WHAT THE EXERCISE ASKS =>
Copy the entries below verbatim, starting at the line that contains "Task: Select the red 19,900원 price" and ending after the line that contains "Action: (118, 32)". Include both of those lines and nothing outside that range.

(Part of a data file)
* Begin *
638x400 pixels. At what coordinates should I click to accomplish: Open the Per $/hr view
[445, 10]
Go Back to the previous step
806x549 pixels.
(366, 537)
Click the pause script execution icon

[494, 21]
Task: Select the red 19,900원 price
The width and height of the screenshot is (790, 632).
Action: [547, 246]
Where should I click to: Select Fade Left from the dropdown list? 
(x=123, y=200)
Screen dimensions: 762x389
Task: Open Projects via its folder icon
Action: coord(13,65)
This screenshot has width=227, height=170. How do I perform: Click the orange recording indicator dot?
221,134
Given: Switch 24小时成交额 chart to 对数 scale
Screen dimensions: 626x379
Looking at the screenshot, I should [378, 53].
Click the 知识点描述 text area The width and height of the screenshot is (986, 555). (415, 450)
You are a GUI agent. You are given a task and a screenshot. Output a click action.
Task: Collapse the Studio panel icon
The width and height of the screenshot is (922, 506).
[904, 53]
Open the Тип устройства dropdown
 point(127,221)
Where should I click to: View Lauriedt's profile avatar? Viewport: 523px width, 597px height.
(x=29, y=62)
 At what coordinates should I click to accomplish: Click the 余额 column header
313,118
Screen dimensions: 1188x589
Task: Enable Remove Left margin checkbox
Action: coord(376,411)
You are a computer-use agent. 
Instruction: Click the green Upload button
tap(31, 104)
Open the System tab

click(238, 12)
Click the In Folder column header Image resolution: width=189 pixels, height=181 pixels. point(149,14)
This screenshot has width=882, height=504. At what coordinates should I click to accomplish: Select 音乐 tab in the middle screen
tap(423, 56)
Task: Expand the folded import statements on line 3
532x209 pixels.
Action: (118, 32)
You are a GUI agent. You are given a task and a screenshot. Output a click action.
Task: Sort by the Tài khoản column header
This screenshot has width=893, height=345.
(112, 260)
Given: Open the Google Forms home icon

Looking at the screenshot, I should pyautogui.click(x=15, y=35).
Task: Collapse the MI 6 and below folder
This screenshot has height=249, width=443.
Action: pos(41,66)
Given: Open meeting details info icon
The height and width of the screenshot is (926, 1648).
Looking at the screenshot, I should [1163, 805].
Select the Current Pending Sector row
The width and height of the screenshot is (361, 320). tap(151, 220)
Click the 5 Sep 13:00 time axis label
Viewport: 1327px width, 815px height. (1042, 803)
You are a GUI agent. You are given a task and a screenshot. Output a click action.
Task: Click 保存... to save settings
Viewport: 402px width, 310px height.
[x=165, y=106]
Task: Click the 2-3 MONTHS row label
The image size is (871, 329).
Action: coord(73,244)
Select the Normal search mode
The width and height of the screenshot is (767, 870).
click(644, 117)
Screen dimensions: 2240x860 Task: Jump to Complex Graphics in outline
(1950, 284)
* End *
OUTPUT FOR THIS TASK =>
Task: Select the red 19,900원 price
The width and height of the screenshot is (790, 632).
Action: [547, 246]
Where should I click to: Select Fade Left from the dropdown list? 
(x=123, y=200)
Screen dimensions: 762x389
Task: Open Projects via its folder icon
Action: coord(13,65)
This screenshot has width=227, height=170. How do I perform: Click the orange recording indicator dot?
221,134
Given: Switch 24小时成交额 chart to 对数 scale
Screen dimensions: 626x379
Looking at the screenshot, I should [378, 53].
Click the 知识点描述 text area The width and height of the screenshot is (986, 555). (415, 450)
You are a GUI agent. You are given a task and a screenshot. Output a click action.
Task: Collapse the Studio panel icon
The width and height of the screenshot is (922, 506).
[904, 53]
Open the Тип устройства dropdown
 point(127,221)
Where should I click to: View Lauriedt's profile avatar? Viewport: 523px width, 597px height.
(x=29, y=62)
 At what coordinates should I click to accomplish: Click the 余额 column header
313,118
Screen dimensions: 1188x589
Task: Enable Remove Left margin checkbox
Action: coord(376,411)
You are a computer-use agent. 
Instruction: Click the green Upload button
tap(31, 104)
Open the System tab

click(238, 12)
Click the In Folder column header Image resolution: width=189 pixels, height=181 pixels. point(149,14)
This screenshot has width=882, height=504. At what coordinates should I click to accomplish: Select 音乐 tab in the middle screen
tap(423, 56)
Task: Expand the folded import statements on line 3
532x209 pixels.
Action: (118, 32)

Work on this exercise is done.